I like their boldness for life and confidence
in their own personal sense of style. They
inspire me to proactively and fearlessly set
bold new millinery trends.” Through this
concept, DeDe has risen to the top of the
millinery game and has been commissioned
by
Tatler
to make unique pieces for their
photo shoots, shows at both the London
Ritz and Paris Ritz, featured on Vogue
Italia.it, Vogue.com and British Vogue.com
as well as a wide range of magazines and
broadsheets. She has also been named as
one of Royal Ascot’s iconic milliners in
James Sherwood’s definitive new book
on
Royal Ascot Fashion and Style’,
had
her designs listed on Anna Della Russo’s
favourite millinery list and designed the
headdress for Isabell Kristensen, who
attended the civil ceremony for HSH
Princess Charlene of Monaco last year as
one of her maids of honour. Most recently,
DeDe served as one of the international
judges at the International Hat competition
in Monaco alongside Jimmy Choo and Suzy
Amis Cameron.
DeDe adores both sketching and
constructing designs and believes that
the design process includes sketching and
technical development. “The technical
possibilities feed into new sketch designs
and similarly, new sketch designs force
you to push the boundaries of technical
possibilities if you want to be able to create
what you see on paper. So that design
time is crucial and exciting. The actual
construction has another focus. Now it is
about exceptional product development
the focus is on perfect craftsmanship
and detail in actually creating the piece. It
brings together all the values I have around
exceptional client service, exceptional
craftsmanship and total attention to detail.”

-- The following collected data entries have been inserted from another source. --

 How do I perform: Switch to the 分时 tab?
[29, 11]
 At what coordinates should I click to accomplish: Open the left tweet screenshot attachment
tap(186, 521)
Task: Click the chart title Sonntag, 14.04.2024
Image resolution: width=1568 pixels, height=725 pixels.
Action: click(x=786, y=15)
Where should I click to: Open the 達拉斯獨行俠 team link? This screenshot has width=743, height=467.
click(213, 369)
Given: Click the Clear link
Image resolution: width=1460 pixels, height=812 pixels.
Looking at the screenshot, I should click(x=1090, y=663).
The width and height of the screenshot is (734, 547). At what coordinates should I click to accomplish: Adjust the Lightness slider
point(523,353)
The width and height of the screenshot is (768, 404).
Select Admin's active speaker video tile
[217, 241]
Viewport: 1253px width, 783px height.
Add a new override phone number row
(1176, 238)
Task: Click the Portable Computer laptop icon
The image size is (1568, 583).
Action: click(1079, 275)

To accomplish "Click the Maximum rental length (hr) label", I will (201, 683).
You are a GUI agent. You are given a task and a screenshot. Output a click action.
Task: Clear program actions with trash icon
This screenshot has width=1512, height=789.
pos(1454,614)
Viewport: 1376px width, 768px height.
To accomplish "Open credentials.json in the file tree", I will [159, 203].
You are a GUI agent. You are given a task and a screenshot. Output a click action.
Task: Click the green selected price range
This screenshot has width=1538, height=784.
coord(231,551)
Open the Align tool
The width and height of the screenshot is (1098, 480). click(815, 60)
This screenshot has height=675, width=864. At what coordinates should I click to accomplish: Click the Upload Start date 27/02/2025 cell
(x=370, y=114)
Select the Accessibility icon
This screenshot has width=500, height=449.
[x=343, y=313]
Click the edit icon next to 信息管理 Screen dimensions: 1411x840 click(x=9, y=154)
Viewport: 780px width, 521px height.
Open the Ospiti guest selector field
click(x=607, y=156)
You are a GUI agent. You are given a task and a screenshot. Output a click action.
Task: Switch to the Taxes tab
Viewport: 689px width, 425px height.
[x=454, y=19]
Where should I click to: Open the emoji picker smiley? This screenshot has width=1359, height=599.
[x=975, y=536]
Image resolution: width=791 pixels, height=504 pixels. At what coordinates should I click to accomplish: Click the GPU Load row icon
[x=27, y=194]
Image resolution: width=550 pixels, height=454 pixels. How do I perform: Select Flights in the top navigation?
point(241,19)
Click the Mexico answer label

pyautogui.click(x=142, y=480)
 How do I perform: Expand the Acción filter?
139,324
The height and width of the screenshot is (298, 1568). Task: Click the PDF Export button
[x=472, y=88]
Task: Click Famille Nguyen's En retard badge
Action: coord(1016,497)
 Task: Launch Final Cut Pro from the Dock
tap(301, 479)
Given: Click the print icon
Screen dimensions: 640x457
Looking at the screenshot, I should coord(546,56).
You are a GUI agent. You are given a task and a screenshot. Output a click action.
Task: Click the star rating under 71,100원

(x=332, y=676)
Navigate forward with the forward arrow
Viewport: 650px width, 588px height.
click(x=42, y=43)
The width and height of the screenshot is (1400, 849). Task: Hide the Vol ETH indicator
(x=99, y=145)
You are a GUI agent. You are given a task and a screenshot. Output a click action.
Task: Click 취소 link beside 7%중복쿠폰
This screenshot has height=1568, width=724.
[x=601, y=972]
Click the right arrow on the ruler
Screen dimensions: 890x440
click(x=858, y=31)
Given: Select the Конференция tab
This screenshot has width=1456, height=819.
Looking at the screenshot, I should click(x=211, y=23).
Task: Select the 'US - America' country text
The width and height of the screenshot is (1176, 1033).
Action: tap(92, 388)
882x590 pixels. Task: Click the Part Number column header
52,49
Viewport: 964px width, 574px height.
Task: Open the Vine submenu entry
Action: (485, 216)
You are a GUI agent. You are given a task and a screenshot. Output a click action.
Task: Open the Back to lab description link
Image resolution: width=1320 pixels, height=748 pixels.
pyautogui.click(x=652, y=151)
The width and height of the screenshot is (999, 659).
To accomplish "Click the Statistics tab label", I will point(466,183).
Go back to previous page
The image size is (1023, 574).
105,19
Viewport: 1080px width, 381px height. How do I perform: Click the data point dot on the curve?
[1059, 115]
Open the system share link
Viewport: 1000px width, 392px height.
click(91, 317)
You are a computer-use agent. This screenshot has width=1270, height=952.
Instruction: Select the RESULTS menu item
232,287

Researching and sketching is also part
of DeDe’s preparation for a fashion shoot
or show.“The key to a cohesive collection
or show is deciding on the underpinning
theme and then immersing yourself
in research around that theme. I fill
copious number of picture books with
related information and then when I have
exhausted the area, I start to sketch. At
the same time, I start to think about what
technical developments will be necessary to
support this theme; so I have the technical
and creative sketching developments
running parallel. For me, this is a must. All
my collections and shows are informed
by a symbiotic relationship between the
technical and creative.”
For aspiring milliners, DeDe has sound
advice: “Have a strong and distinctive
design signature. Know the market group
that matches your signature. Keep on
learning,keep training in related and diverse
areas and keep experimenting. Never stop
pushing the boundaries. Believe in your
work.” Having accomplished a successful
business in millinery and achievements in
commissions, what is DeDe’s future goal?
To win the Turner Prize; watch this space!